13. In our opinion, therefore, when the petitioner has come forward with a specific case that she has already settled in South Africa and she wants to go back there and further that she has stayed here only for the purpose of getting the custody of the children, if the custody of the children is given to the petitioner, apart from the fact that other parent, namely, the respondent-father will have no access to the children at reasonable interval, even this Court will also not be able to exercise its jurisdiction and supervise the well-being and interests of the children which is of a paramount consideration.

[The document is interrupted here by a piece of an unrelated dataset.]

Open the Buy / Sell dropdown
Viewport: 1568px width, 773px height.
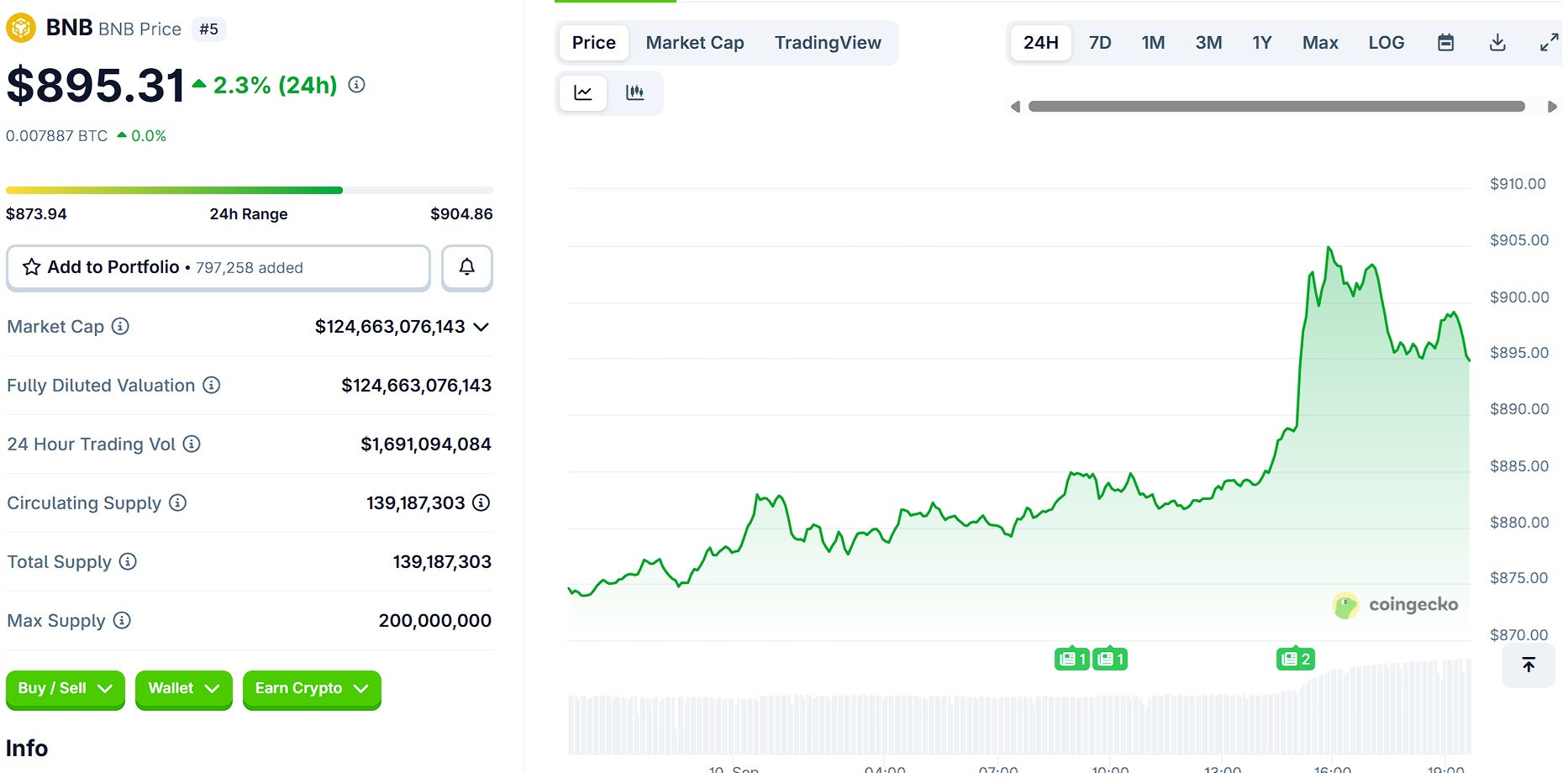[x=65, y=689]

14. We are also of the view that in spite of the fact that the first respondent-father has re-married Sharmila Patel, there is nothing on record to show that either the first respondent-father or Sharmila Patel-stepmother-had not shown love and affection towards Rakhee or Nayan. Even the report submitted by the Joint District Judge does not disclose that the children have been ill-treated. Rakhee was required to be admitted to Hostel in view of the fact that English Medium School is not available where the first respondent-father resides. Looking to the facts it also appears that after the British Court handed over the custody of both the children to the first respondent-father and allowed him to permanently remove the children outside the jurisdiction of that Court as early as in February, 1988, no concrete or substantial attempt has been made by the petitioner to get the custody of Rakhee or Nayan. The allegation of first respondent-husband is that it is only with a view to deprive him of the custody of Rakhee and Nayan after he re-married to Sharmila Patel that the petitioner-mother has come forward. We do not express any opinion about it. However, in the facts and circumstances of the case, we are of the view that even though the petition filed by the petitioner-mother after the order passed by the British Court giving custody to the first respondent-father is maintainable at law, we do not think that in view of the above circumstances, it would be proper on our part to give custody to the petitioner-mother and we, therefore, hold accordingly.

In the result, this petition is dismissed. Rule is discharged.